When you select samples, the page will display only variables present in those survey years. An "x" indicates the availability of a variable for a given year in the current IPUMS MEPS database.
On the variables page, clicking on a variable name brings up the variable's documentation. The information about the variable is contained in a number of tabs. The default tab is the overview of the codes for the variable. These categories can suggest the types of research possible with a given sample. Via the "codes" tab, users can also view the unweighted frequencies for each response category in each year. The "description" tab includes a brief description of the variable as well as additional information on such topics as data collection, definitions, and related variables will display if a user clicks on a "show more" link. By clicking on hyperlinks within a variable description, you can access similar information for closely related variables. The "comparability" tab discusses comparability issues across years. Other tabs report the years the variable is available, the variable universe (i.e., who was asked the question), and the appropriate weight(s) to use.
If you have a specific substantive interest, such as optometrist visits, you may wish to use the "Search Variables" feature on the variables page. Entering a word (such as "optometrists") and hitting the "search" button will bring up a list of all variables that include that term in the variable name, label, and, if you wish, variable descriptions and categories. Thus, for example, searching on "optometrists" brings up a list of variables that are otherwise spread between the two topical groups of "office-based provider expenditures" and "ambulatory care expenditures".
Throughout the variable documentation system, there are buttons to "Add to cart." Any variables you select in this way are put in your data cart to include in a data extract. Your selections only last for the current web session.
The Data Cart in the upper right of the variables page keeps track of your variable and sample selections. Once you have made some selections, you can click on "View Cart" to review your choices. If you have selected variables and samples, you can enter the data extract system. To make a data extract, you must be registered to use IPUMS MEPS data. You may, however, browse the website and explore the steps involved in making a data extract without actually logging in and producing an extract. Instructions for using the extraction system are below.

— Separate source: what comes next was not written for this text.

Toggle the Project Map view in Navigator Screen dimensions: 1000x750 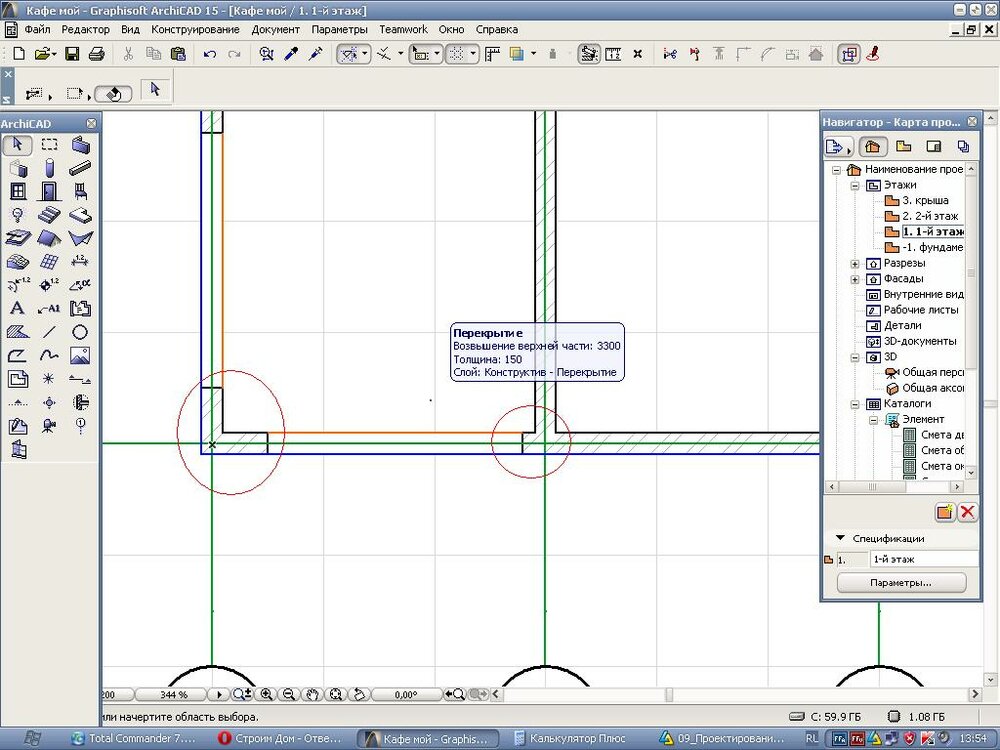click(871, 147)
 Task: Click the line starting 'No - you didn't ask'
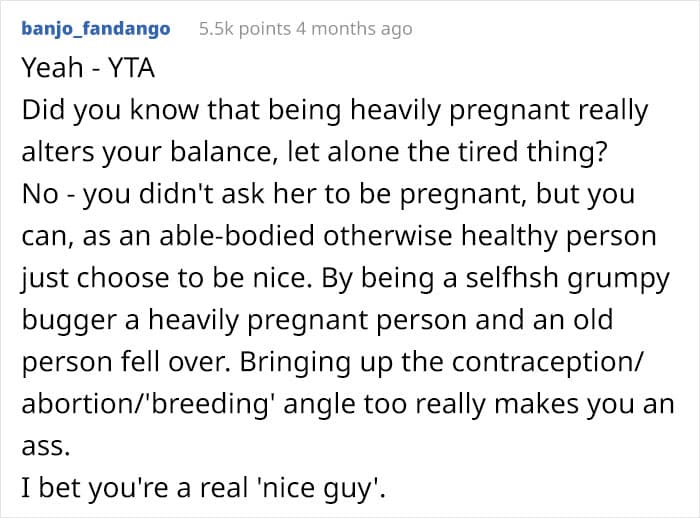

Before beginning analysis of IPUMS MEPS data, users are advised to review the material in the "User Guide" section. These documents discuss such issues as variance estimation, sample design, and the use of weights. The user notes also provide counts of the number of person and household records in the IPUMS MEPS database for each year.
How do I get access to IPUMS MEPS data? [top]
To get access to the data for downloading a customized data extract, users must agree to specified conditions of responsible use, which are similar to the conditions for using the MEPS public use files.
For purposes of internal recordkeeping, and to provide the IPUMS MEPS staff with a clear sense of the user constituency (to improve outreach and better serve users), registration also requires users to provide some information about themselves, such as their discipline, academic or non-academic status, and institutional affiliation. Registered users are automatically added to the IPUMS MEPS e-mail list and receive occasional newsletters reporting data releases and new website features. To register for access to the data, go to the IPUMS MEPS registration webpage.
What are microdata? [top]
Microdata are composed of individual records containing information collected on persons and households. The unit of observation is the individual. The responses of each person to the different survey questions are recorded in separate variables.
Microdata stand in contrast to more familiar "summary" or "aggregate" data. Aggregate data are compiled statistics, such as a table of marital status by sex for some locality. There are no such tabular or summary statistics in the IPUMS MEPS data.
Microdata are flexible. One need not depend on published statistics from a survey that compiled the data in a certain way, if at all. Users can generate their own statistics from the data in any manner desired, including performing individual-level multivariate analyses.
See an image of microdata here. All IPUMS microdata are in this general format.
What are "weights"? [top]
MEPS data are collected through a complex stratified sampling scheme that includes oversampling of some population subgroups. This means that persons and households with some characteristics are over-represented in the samples, while others are underrepresented. To obtain representative statistics using IPUMS MEPS data, users must apply weights.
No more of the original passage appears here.